The thyroid story again
Their second suggested “pathway” is via suppression of thyroid gland activity by fluoride. But, again, this hypothesis does raise the question of other causes, in particular iodine deficiency. (See my discussion of Peckham’s paper – Paper claiming water fluoridation linked to hypothyroidism slammed by experts – for more on this). If this was part of their starting hypothesis then why not consider data for state prevalence of iodine deficient diets of children? Or or include this as a confounder in the analysis?
I find it interesting that despite declaring a starting hypothesis based on the chemical toxicity claims of Choi et al., (2012) and Grandjean and Landrigen (2014), Malin and Till have not proposed any theoretical “pathway” involving direct neurotoxicity of fluoride itself to explain their result. This makes their unwillingness to consider other relevant confounding factors even more obvious.

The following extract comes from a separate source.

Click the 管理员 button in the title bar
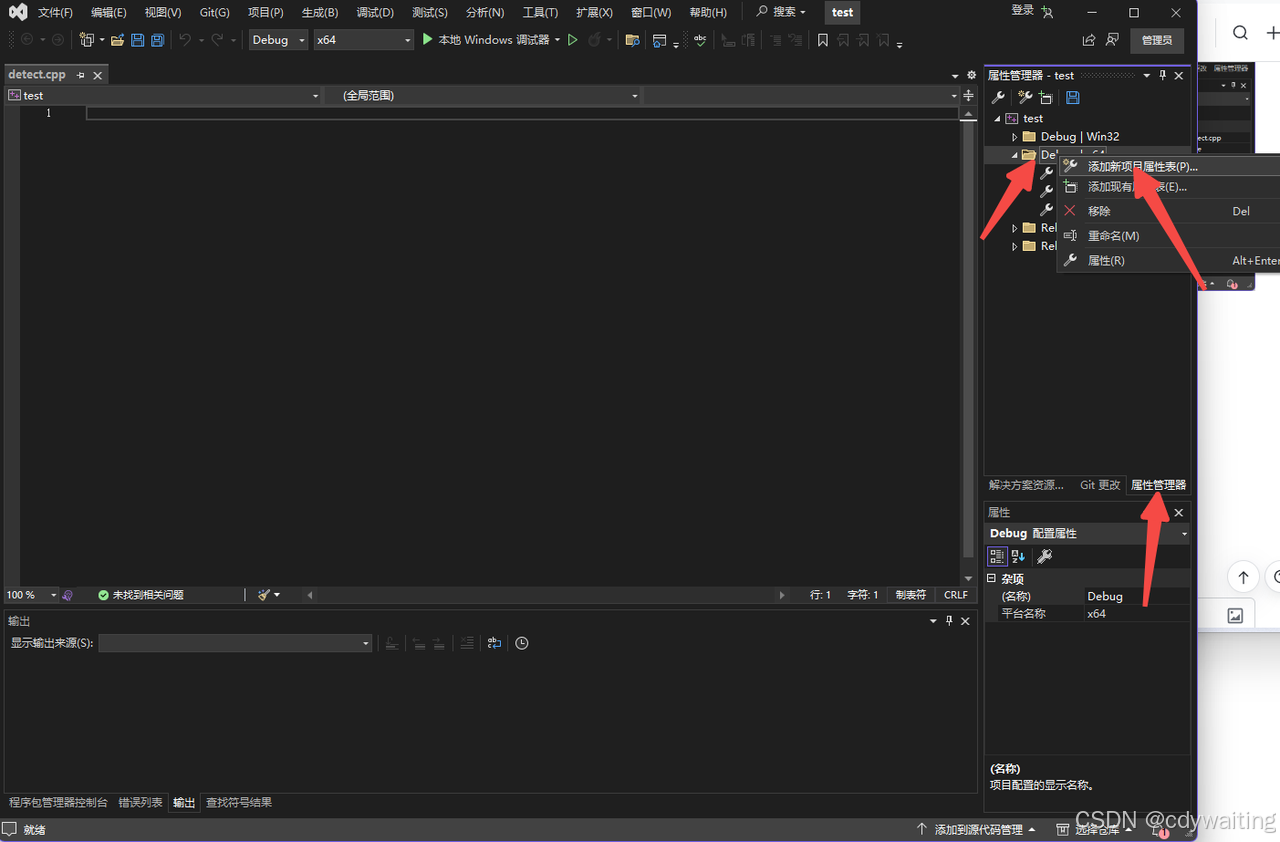1156,39
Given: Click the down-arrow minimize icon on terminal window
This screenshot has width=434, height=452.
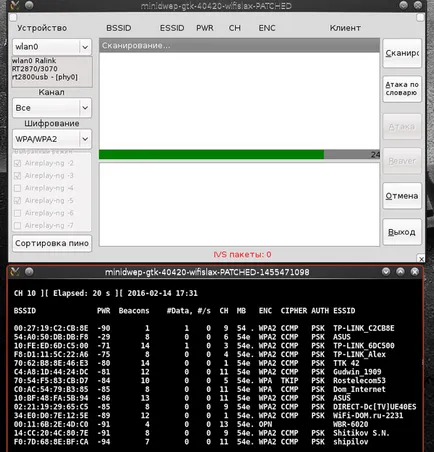Looking at the screenshot, I should [x=386, y=272].
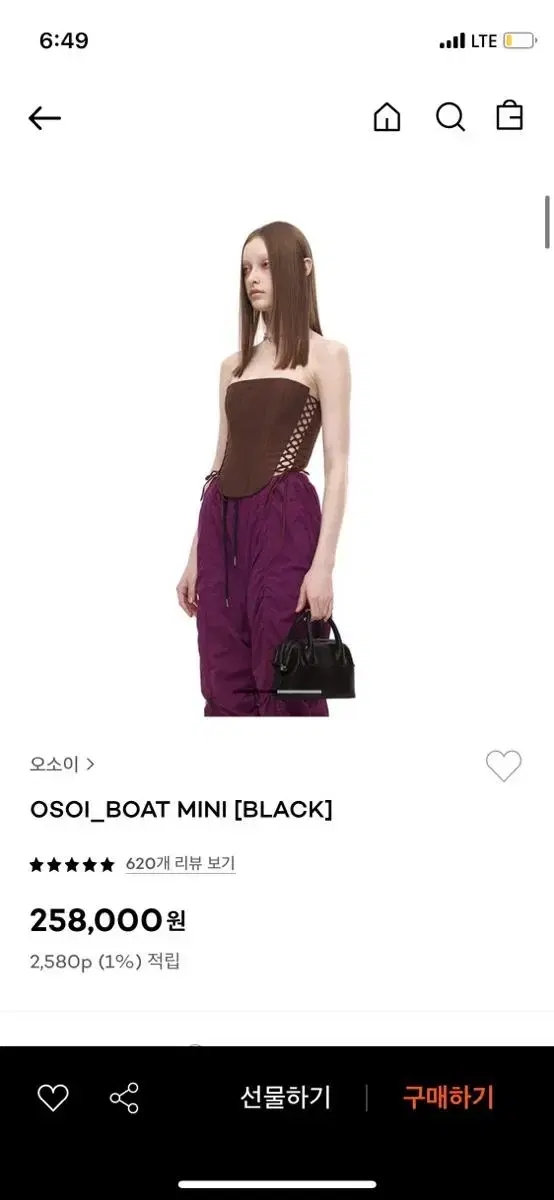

As I wrote above correlation is not causation and this study does not “prove” anything. The observed “link”could represent a number of other relationships which are not directly associated with CWF. The analysis also suffers from a lack of consideration of obvious confounding factors.
I believe this is the sort of problem that arises when researchers have a committment to a starting hypothesis and peer review systems are inadequate. Such studies are a problems when published because ideologically motivated activists love to cherry-pick them to claim “scientific support” for their cause. This is not helped when the researchers themselves climb on the activist bandwagon and attempt to claim more for their findings that is really justified.
“Our findings showed that artificial fluoridation prevalence in 1992 predicted ADHD prevalence in 2003, 2007 and 2011 among children and adolescents in the United States, and that was after controlling for median household income.”
But the careful claim their “findings showed” a “prediction” is far too easily seen as proof in the mind of the lay-reader. Worse, they draw unwarranted conclusions from their limited work:
“As citizens of Toronto, living in an artificially fluoridated community, I think we need to ask ourselves whether this is still a worthwhile practice.”
One can only pose such questions in the context of an objective assessment of their own work together with other research of possible harmful and beneficial effects of CWF. I think their biased choice of citations in this paper shows they are not capable of doing this.
On the other hand reviews such as the recent NZ Fluoridation Review, Health effects of water fluoridation : A review of the scientific evidence, have done this. Community leaders should be going to such sources for their information and not rely on cherry-picked poor quality studies like Malin and Till (2015) which will be promoted to them by anti-fluoride propagandists and activists.